__Actions to take__
1 – In the passage on translating Connexions modules, what ID does the example module Electric Circuits – Grade 10 have?
2 – Carry the passage on translating Connexions modules forward from its final sentence, supplying the technical details it promises.

__Passage to read__
-*-*-
The workflow would be just a bit more complicated than the normal route for translation and would look something like this:
  1. Find a module that you want to tranlsate on Connexions and record its ID. Lets say the module is Electric Circuits – Grade 10, http://cnx.org/content/m32830/latest/. Then the id is “m32830”.
  2. Open Google Translator Toolkit and select a URL something like this: http://www.coolhelperservice.org/cnxtranslate/m32830. This would fetch the module in a format that Google Translate can use well.
  3. Translate it using the Translator Toolkit.
  4. Save the file to your laptop.
  5. Go to something like http://www.coolhelperservice.org/cnxpublish and upload the saved file. Fill out a bit of information and then push a button to sign the license and publish it to Connexions.

Although it would be more straightforward to enter a cnx.org web address into the Translator Toolkit and then publish straight from the toolkit, we don’t have the technical hooks into the Translator Toolkit to be able to do that. So instead, we would create this new “coolhelperservice” that would know how to format Connexions content for Translator Toolkit and how to take translations and reformat them and publish them to Connexions.

Does that work flow seem reasonable? Is there a better work flow that you can think of and suggest?

Some technical details for those that are interested. Those that aren’t can safely stop here and still be able to give feedback on the process from a translator’s perspective.
-*-*-
__Dataset excerpt__
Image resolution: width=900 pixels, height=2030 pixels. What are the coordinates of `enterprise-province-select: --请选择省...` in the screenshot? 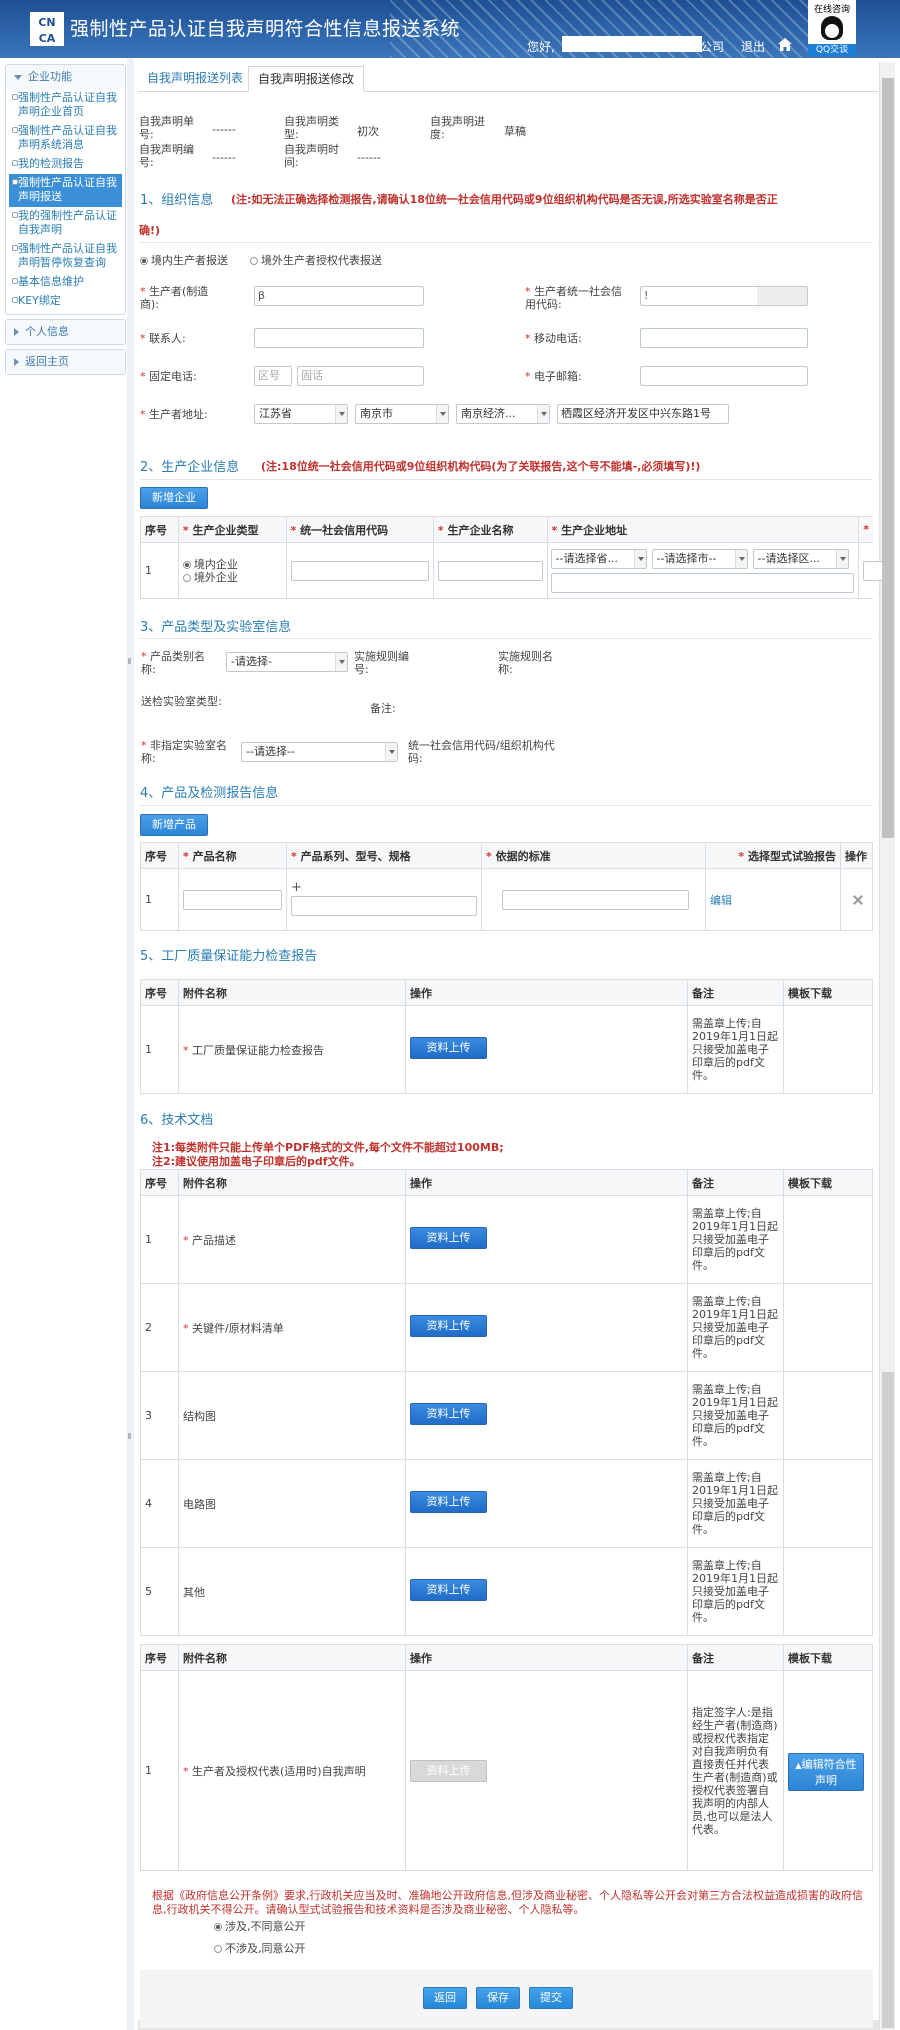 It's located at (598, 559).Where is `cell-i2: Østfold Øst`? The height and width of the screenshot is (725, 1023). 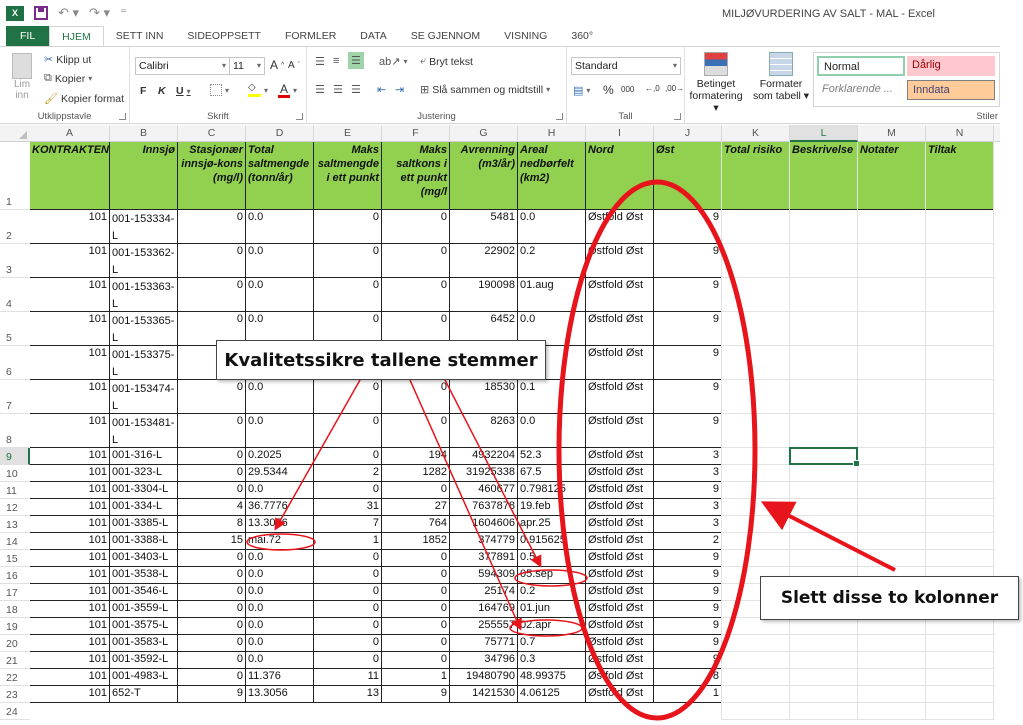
-*-*-
__Answers per task__
1 – m32830

2 –
Google Translator Toolkit doesn’t work with XML formats. But Connexions does produce an HTML format for modules that can be be converted back into Connexions XML without any loss. So the “coolhelperservice” needs to retrieve the module, format it in HTML for the translator toolkit, and then do the opposite transform (HTML → CNXML) on the way back into Connexions.

To get the HTML for the body of a module from Connexions, you append “/body” to the module URL. And the module metadata (title and such) is available by appending /metadata to the module URL. So with the module ID, the “coolhelperservice” can put together a nice package of HTML for the translator to use, and still be able to reconstruct the XML to publish the translated version.

One tricky bit is that Google Translator Toolkit makes a mess of the mathematics that comes in from Connexions, so the math has to be protected somehow. Carl and I experimented with a few ideas for how to do that, and toolkit didn’t cooperate with most of those, but Carl came up with the idea of putting all the math into an HTML id. Amazingly, that worked. It comes out all escaped, but that is good enough. (Toolkit won’t keep around a random attribute, so “id” was the way to go). Carl is pretty sure that there is a webservice that will take a snippet of mathml and give back an image. He is going to investigate that further. So in principle, you can stuff the math into an image ID (so it doesn’t get lost) and replace the math with a URL to this service that will render the math. The translator won’t be able to translate words that were inside the math, but Carl had previously looked around and that isn’t very common, so this might just be good enough.

At the end, the “coolhelperservice” will use a publishing API (SWORD V2) to publish the translation back to Connexions. Implementing that API is part of my fellowship work so it is coming later this year. There will have to be a bit of license signing back at Connexions, but the “coolhelperservice” can make that smoother also.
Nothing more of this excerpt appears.